John Kahlbetzer, uno de los 50 hombres más ricos de Australia según la revista Forbes y un poderoso terrateniente en Argentina (donde reside), ha sido la última víctima de las vergonzantes estafas por email. No fue un príncipe nigeriano quien lo estafó, pero el magnate ha perdido un millón de dólares.

De acuerdo con Bloomberg, los estafadores se hicieron pasar por Kahlbetzer con una dirección de correo electrónico que era un caracter diferente a la suya, pero que había sido manipulada para que apareciera en la pantalla como su dirección auténtica. De esta forma consiguieron engañar a Christine Campbell, una de las socias del multimillonario de 87 años, para que hiciera una transferencia de un millón de dólares a una cuenta bancaria a nombre del británico David Aldridge.

Si bien el correo fraudulento “no estaba escrito en perfecto inglés”, Campbell pensó que Kahlbetzer lo había enviado con prisas y obedeció. Al fin y al cabo, era “razonablemente habitual” recibir una solicitud para transferir un millón de dólares desde la cuenta de Kahlbetzer, quien tiene un patrimonio de $950 millones según los datos recopilados por Forbes.

Kahlbetzer ha decidido demandar al tal Aldridge para recuperar el dinero, pero el británico sostiene que él también fue engañado y es otra víctima de la estafa. Su historia implica a una mujer que conoció por Internet y con la que creía mantener una relación amorosa. Según Aldridge, esta mujer, que se hacía llamar Nancy Jones, lo utilizó para defraudar a Kahlbetzer sin que él fuera consciente en ningún momento de que estuviera cometiendo una estafa.

 El abogado de Aldridge explica que el hombre tenía una buena excusa para creer ciegamente en su novia: llevaba saliendo con ella más de cuatro años. Según los documentos judiciales, Jones le había escrito poemas “y en muchas ocasiones le había dicho que lo amaba”. Aldridge pensó que el dinero que estaba transfiriendo a petición de su novia serviría para estar “juntos de verdad” y “vivir felices para siempre”.

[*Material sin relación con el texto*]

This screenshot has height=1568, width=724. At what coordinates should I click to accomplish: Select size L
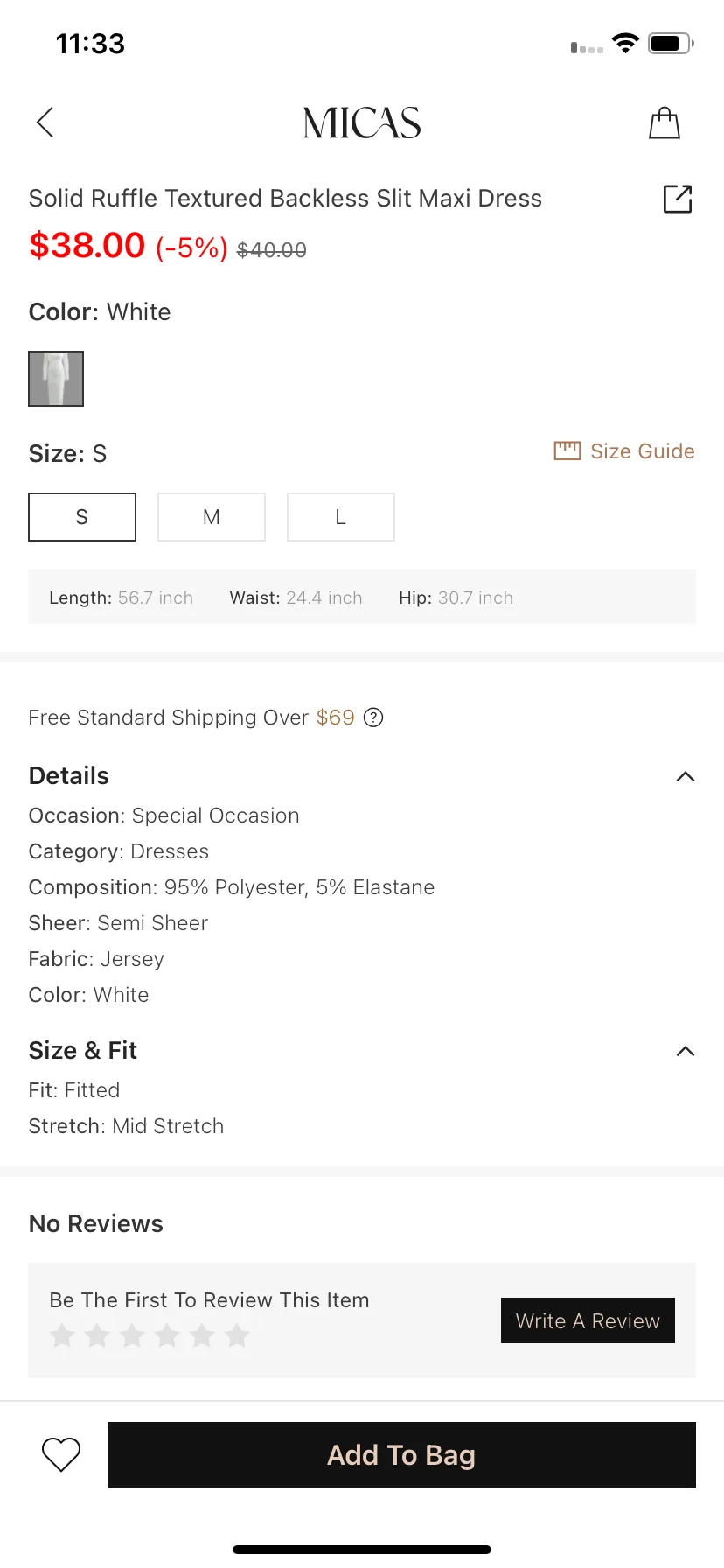pos(341,517)
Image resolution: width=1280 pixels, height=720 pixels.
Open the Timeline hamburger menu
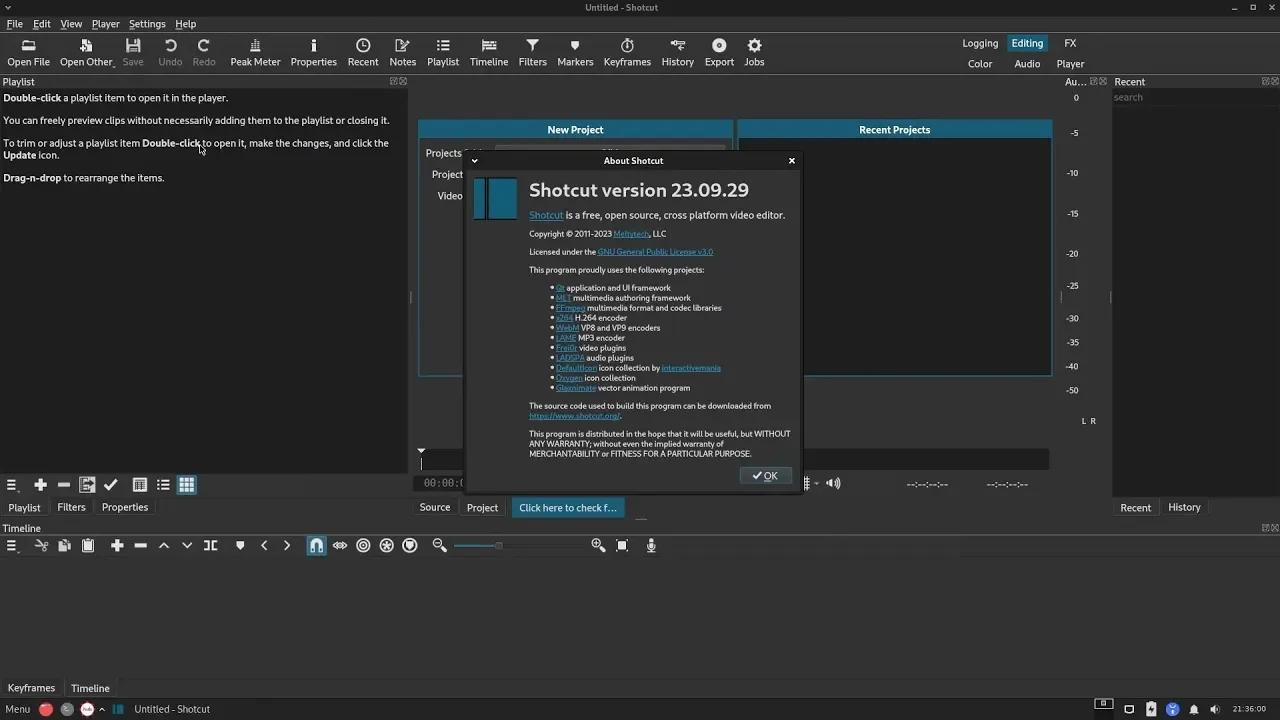[x=12, y=545]
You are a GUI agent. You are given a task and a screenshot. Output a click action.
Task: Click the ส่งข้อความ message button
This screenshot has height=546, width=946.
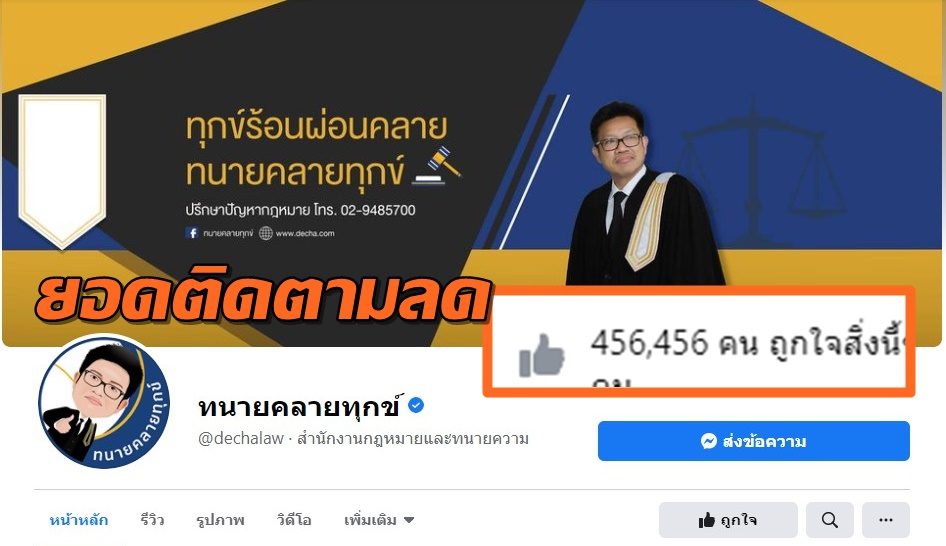[754, 441]
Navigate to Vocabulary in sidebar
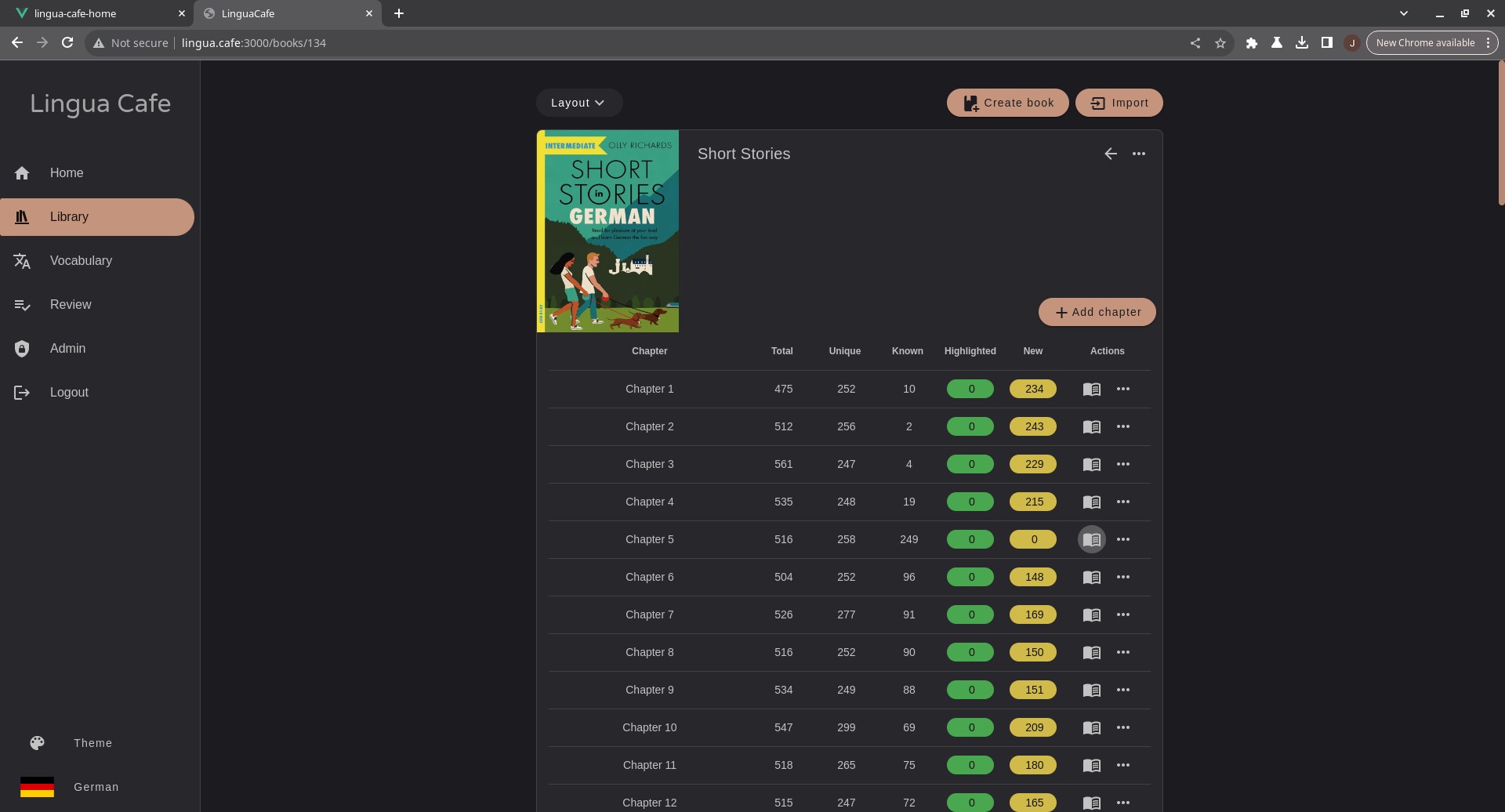Image resolution: width=1505 pixels, height=812 pixels. (x=81, y=261)

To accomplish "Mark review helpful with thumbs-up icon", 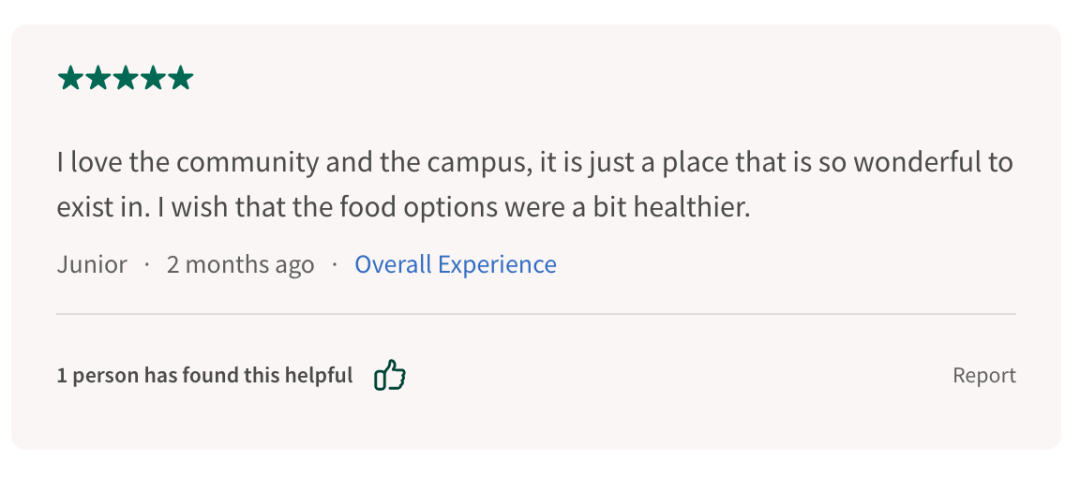I will pyautogui.click(x=390, y=375).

Aquí viene lo más extraño: según los abogados de Kahlbetzer, Aldridge nunca conoció a Jones y tampoco ha proporcionado ninguna prueba de su existencia. En cambio, sí que “facilitó activamente el pago de la suma a su cuenta” y luego transfirió la mayor parte del dinero a otras cuentas de países como Estados Unidos, Hong Kong, Reino Unido, Emiratos Árabes Unidos, Ghana y Nigeria. También dicen que Aldridge “tiene experiencia con fraudes de tipo amoroso” y que en otra ocasión ya había pagado dinero a una estafadora, que se hacía pasar por una holandesa llamada Iris.

Lo que no tienen los abogados de Kahlbetzer son pruebas de que Aldridge supiera que estaba realizando un fraude contra su persona, es la palabra de uno contra la de otro. Será un juez de un tribunal de Londres quien decida si el británico es el responsable de que el magnate perdiera uno de sus millones en esta extraña estafa que involucra direcciones de correo falsas y amores a distancia.